Android Security problems: 'Stagefright' Bug Returns to Render Over 1 Billion Android Devices Vulnerable to Hacks
The Stagefright bug has returned to render over a billion Android devices vulnerable to hacks, Zimperium discovered.
Stagefright is a bug that could use a vulnerability to get access to an Android device with just a simple message. While Zimperium zLabs security researchers first discovered the bug in July, they have once again encountered it recently, according to The Indian Express.
After the first discovery of Stagefright, Google released a series of patches to fix the vulnerability. However, Zimperium researchers have found out that Stagefright is back and the bugs can give hackers access to Android devices by tricking users into clicking a website link. But the website contains malicious multimedia file, like an mp3 or mp4 file, which could allow hackers to enter the device, the report details.
The Zimperium researchers found that Stagefright, an Android app for playing multimedia files, contains two new bugs. The bug enters the device and executes a code for installing malware, lifting personal data, or gaining access to messages and photos via a file vulnerability. The most alarming part of the problem is that users have no way to know if their device has been infiltrated by the bug, Wired explains.

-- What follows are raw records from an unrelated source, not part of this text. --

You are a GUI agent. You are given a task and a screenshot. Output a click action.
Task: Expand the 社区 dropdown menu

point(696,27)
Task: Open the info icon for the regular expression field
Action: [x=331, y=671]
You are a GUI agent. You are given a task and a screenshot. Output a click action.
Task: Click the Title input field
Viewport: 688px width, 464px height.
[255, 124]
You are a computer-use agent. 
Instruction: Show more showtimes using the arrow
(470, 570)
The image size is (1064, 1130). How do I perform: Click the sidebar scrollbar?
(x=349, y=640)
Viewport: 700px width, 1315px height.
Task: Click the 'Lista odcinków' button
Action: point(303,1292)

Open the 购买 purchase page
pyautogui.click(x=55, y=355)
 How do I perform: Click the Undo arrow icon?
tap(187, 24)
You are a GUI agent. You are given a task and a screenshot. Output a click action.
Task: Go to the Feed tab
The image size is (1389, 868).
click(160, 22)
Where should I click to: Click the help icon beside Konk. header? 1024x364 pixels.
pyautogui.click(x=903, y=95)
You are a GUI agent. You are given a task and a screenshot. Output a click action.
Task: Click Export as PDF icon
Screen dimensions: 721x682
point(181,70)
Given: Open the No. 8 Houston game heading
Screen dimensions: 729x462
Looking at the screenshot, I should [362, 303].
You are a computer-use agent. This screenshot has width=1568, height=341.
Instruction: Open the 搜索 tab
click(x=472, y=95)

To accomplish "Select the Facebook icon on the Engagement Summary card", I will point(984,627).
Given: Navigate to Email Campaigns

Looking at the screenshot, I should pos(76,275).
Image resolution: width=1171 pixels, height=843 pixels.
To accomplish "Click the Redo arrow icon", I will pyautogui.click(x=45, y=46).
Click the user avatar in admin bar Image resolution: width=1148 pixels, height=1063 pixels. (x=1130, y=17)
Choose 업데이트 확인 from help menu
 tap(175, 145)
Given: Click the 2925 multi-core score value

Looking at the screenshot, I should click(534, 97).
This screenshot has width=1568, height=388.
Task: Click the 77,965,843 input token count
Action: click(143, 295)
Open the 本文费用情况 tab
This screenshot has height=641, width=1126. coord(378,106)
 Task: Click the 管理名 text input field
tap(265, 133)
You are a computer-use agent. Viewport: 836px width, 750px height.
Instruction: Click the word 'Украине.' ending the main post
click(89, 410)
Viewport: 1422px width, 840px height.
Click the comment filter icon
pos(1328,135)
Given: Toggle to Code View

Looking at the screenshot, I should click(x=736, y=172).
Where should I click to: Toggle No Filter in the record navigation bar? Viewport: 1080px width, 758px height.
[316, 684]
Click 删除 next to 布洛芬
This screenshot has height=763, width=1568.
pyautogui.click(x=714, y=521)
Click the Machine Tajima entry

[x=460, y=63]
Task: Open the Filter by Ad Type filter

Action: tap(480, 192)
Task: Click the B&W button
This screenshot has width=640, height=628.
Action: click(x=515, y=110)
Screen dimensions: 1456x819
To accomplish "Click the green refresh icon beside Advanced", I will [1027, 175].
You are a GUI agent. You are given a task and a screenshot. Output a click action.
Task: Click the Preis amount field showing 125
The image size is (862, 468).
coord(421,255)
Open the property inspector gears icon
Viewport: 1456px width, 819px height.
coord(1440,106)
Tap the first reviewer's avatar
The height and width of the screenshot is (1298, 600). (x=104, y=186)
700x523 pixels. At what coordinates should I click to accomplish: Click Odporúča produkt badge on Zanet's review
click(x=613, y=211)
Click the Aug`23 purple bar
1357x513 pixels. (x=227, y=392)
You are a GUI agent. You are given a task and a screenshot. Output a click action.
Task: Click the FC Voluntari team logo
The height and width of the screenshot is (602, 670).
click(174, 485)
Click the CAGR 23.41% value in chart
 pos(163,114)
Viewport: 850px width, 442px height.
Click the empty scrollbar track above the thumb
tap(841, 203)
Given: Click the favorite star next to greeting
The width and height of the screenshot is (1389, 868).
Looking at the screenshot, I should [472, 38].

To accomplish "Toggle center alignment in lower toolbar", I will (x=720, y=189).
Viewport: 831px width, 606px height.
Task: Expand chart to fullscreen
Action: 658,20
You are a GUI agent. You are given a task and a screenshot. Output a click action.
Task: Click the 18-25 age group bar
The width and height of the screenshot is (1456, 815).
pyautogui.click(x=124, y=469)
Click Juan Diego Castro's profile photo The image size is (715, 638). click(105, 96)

While Google chief Sundar Pichai proudly announced at a recent company event that Android has reached 1.4 billion 30-day active users, Zimperium researchers believe that the Stagefright bug could extend to around 1.4 billion individuals. The security firm discovered that "almost every Android device" that came out starting 2008 could be vulnerable to the bug, the report relays.
The problem does not stop there. Zimperium security researcher Joshua Drake said in his blog post that the code execution would be triggered even by just previewing the malicious song or vide. Hackers can also use public WiFi to tweak the user's unencrypted network traffic, Drake adds.
In the wake of the second Stagefright bug discovery, a spokesman from Google said the company will release a new patch for Nexus phone users on Oct. 5. Motorola has already rolled out a Stagefright fix for Moto X, and other OEMs and carriers are expected to do the same.